Diversity of echinoids from the Late Palaeozoic to the Early Mesozoic. (a) Stratigraphic ranges of echinoid taxonomic groups included in phylogenetic analyses. The phylogenetic relationship of Yunnanechinus to other stem group echinoids is uncertain, thus its phylogenetic relationships are depicted with a dashed line. The Early Triassic, which experienced significant environmental stress [4,27], lacks any fossil representation of stem group echinoids, which are Lazarus taxa during this time. (b) Diversity curve of stem group and crown group echinoids during the Permian and Triassic. The curve was compiled using the range through method [29]. The dashed line for stem group echinoids in the Induan and Olenekian represents the inferred presence of stem group precursors to Yunnanechinus but which have yet to be sampled from the fossil record. Crown group echinoids are first known from the Roadian, while stem group echinoids go extinct at the oldest in the Carnian. Throughout the entire figure, stem group echinoids are indicated in red and crown group echinoids in blue. Data are compiled from electronic supplementary material, tables S3 and S4, which list Permian and Triassic echinoid taxa.
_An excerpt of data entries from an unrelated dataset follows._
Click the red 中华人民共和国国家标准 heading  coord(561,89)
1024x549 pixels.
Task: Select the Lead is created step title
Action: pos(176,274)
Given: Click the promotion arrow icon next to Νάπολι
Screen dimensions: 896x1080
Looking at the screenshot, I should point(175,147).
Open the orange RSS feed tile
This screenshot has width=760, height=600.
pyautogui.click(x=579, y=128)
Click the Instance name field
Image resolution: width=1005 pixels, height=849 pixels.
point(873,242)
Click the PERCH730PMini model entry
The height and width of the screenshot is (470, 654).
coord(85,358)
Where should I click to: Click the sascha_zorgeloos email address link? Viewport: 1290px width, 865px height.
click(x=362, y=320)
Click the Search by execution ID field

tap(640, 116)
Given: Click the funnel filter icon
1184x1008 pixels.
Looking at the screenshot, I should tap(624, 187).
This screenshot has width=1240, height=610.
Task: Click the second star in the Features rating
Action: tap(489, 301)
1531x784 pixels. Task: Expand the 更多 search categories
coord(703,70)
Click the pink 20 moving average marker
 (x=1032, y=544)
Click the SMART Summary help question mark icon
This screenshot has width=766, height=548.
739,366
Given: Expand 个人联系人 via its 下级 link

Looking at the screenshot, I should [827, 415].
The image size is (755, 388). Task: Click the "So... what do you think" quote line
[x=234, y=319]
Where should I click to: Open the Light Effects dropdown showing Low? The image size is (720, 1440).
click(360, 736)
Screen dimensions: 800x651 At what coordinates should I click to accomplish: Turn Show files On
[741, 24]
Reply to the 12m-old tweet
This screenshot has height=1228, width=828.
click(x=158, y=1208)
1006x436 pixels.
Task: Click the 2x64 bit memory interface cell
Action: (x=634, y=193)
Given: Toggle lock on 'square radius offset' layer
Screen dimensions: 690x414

The occurrence of Yunnanechinus from the Anisian of South China also has novel implications for understanding the Permian–Triassic fossil record of echinoids. The youngest verified stem group echinoid known from the Palaeozoic is the Changhsingian proterocidarid Pronechinus anatoliensis (figure 3a) [8]. This implies a minimum gap in the fossil record of approximately 7 Myr between the Anisian Y. luopingensis, the proterocidarid echinoid from the Muschelkalk, and the next oldest stem group echinoid in the fossil record. Stem group echinoids thus clearly exhibit the Lazarus effect [35] during the latest Permian and Early Triassic, having disappeared from the fossil record for the entire duration of the Early Triassic. This is in contrast to crown group echinoids, which have a Late Permian and Early Triassic fossil record of both articulated tests and disarticulated ossicles. Given that no stem group echinoids have been sampled from the fossil record of the Early Triassic and are now known again only from the Anisian supports the explanatory model of Wignall & Benton [36], where Lazarus taxa disappear from the fossil record during the interval of crisis, only to reappear during the phase of recovery. The Luoping Biota is thought to represent a recovered ecosystem [18,27], and that stem group echinoids have reappeared only when ecosystems appear to have stabilized is predicted by this model. Conversely, the occurrence of disarticulated echinoderm ossicles [7] and relatively complete crown group echinoid tests [16] in deeper water Triassic environments has led some authors to speculate that these habitats may have been refugia for stem group echinoids and other echinoderms during the Early Triassic. Whether or not the disappearance from the fossil record of stem group echinoids is due to mass rarity and low population size [36-38] or to the existence of habitable, but restricted, refugia in the Early Triassic [16,39] will remain the subject of further work. Given that stem group echinoids are now known from the Mesozoic, we urge palaeontologists and geologists working on Triassic strata to survey for stem group echinoids in the field to expand our collective knowledge of their diversity leading to their eventual extinction.